CPT: Pharmacometrics & Systems Pharmacology (Oct 2023)
Physiologically‐based pharmacokinetic modeling for investigating the effect of simeprevir on concomitant drugs and an endogenous biomarker of OATP1B
Abstract
Abstract The orally available anti‐hepatitis C virus (HCV) drug simeprevir exhibits nonlinear pharmacokinetics at the clinical doses due to saturation of cytochrome P450 (CYP) 3A4 metabolism and organic anion transporting peptide (OATP) 1B mediated hepatic uptake. Additionally, simeprevir increases exposures of concomitant drugs by CYP3A4 and OATP1B inhibition. The objective of this study was to develop physiologically‐based pharmacokinetic (PBPK) models that could describe drug–drug interactions (DDIs) of simeprevir with concomitant drugs via CYP3A4 and OATP1B inhibition, and also to capture the effects on coproporphyrin‐I (CP‐I), an endogenous biomarker of OATP1B. PBPK modeling estimated unbound simeprevir inhibitory constant (Ki) of 2.89 μM against CYP3A4 in the DDI results between simeprevir and midazolam in healthy volunteers. Then, we analyzed the DDIs between simeprevir and atorvastatin, a dual substrate of CYP3A4 and OATP1B, in healthy volunteers, and unbound Ki against OATP1B was estimated to be 0.00347 μM. Finally, we analyzed the increase in the blood level of CP‐I by simeprevir to verify the Ki,OATP1B. Because CP‐I was measured in subjects with HCV with various hepatic fibrosis state, Monte Carlo simulation was performed to involve the decreases in expression levels of hepatic CYP3A4 and OATP1B and their interindividual variabilities.
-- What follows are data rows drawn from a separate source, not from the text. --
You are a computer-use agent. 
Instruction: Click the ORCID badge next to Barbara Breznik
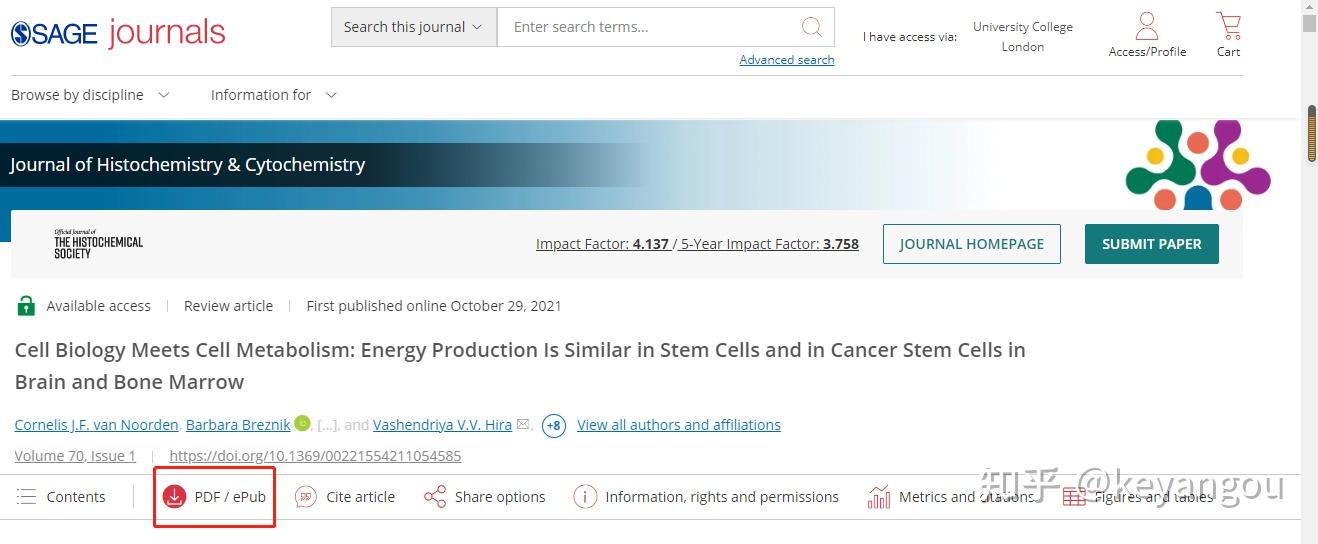coord(303,424)
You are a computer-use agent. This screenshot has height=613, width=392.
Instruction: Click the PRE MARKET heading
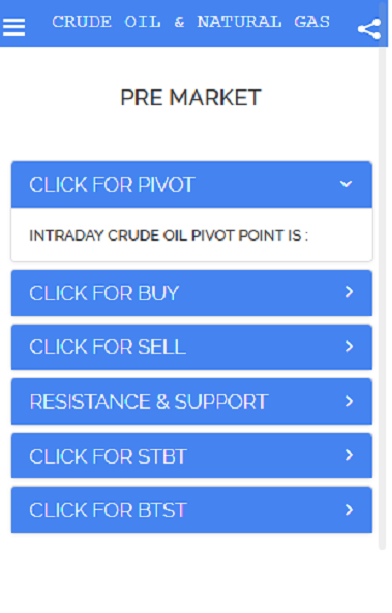[x=190, y=97]
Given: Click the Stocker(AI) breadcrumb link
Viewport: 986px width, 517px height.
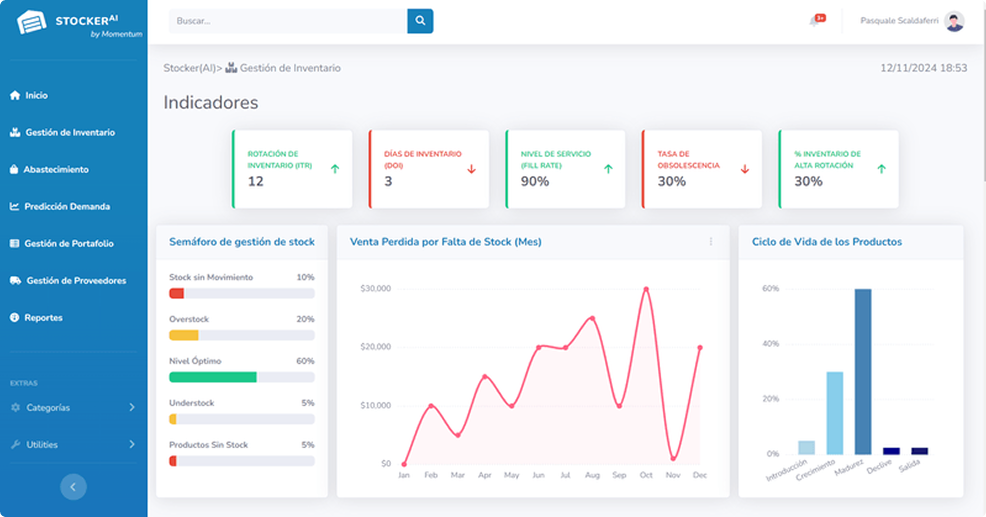Looking at the screenshot, I should click(x=190, y=69).
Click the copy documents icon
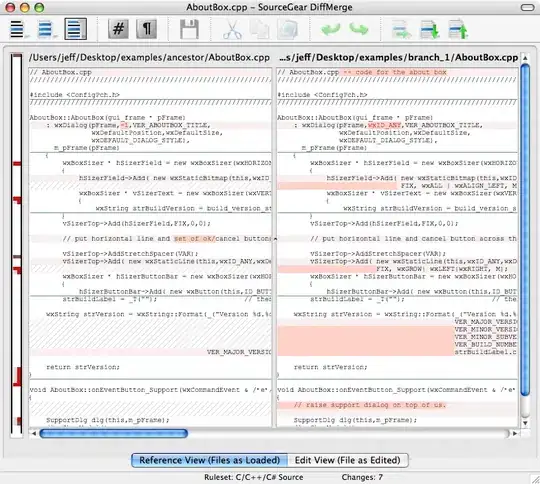Image resolution: width=540 pixels, height=484 pixels. [259, 29]
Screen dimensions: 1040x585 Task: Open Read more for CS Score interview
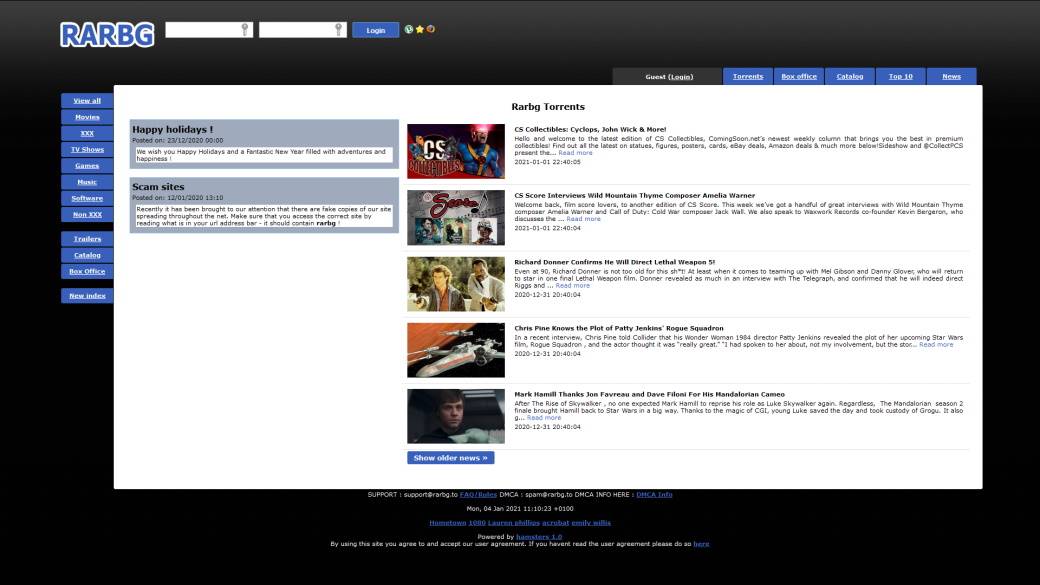pyautogui.click(x=584, y=219)
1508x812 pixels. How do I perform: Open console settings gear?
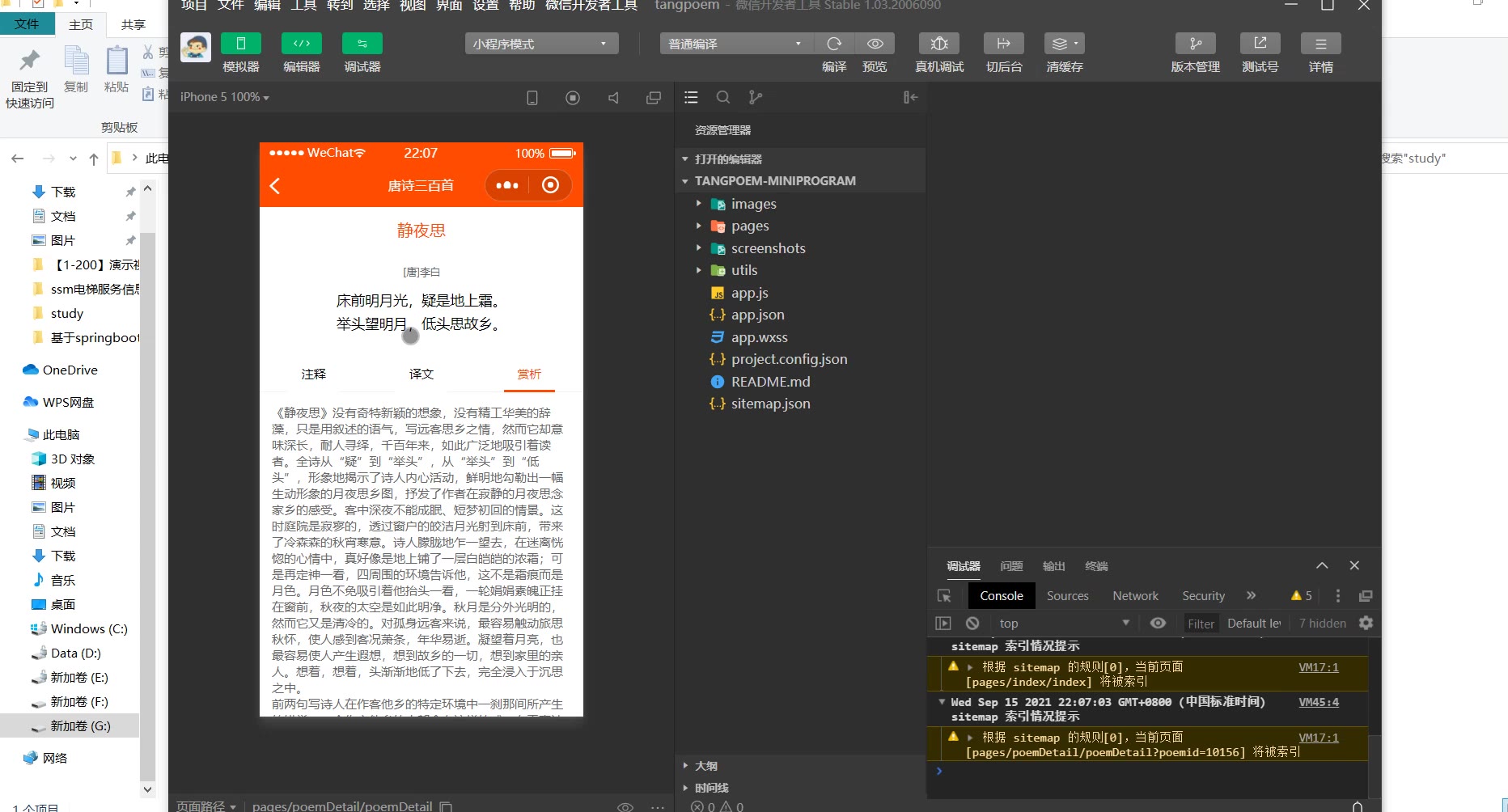pos(1366,623)
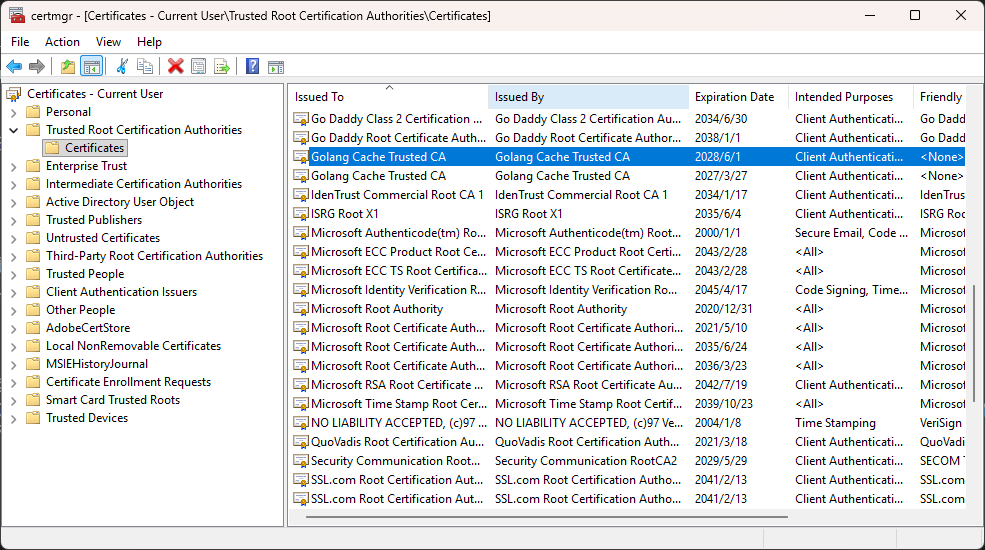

The PBPK modeling coupled with Monte Carlo simulation using the Ki,OATP1B value obtained from atorvastatin study reasonably recovered the observed relationship between CP‐I and simeprevir blood levels. In conclusion, the simeprevir PBPK model developed in this study can quantitatively describe the increase in exposures of concomitant drugs and an endogenous biomarker via inhibition of CYP3A4 and OATP1B.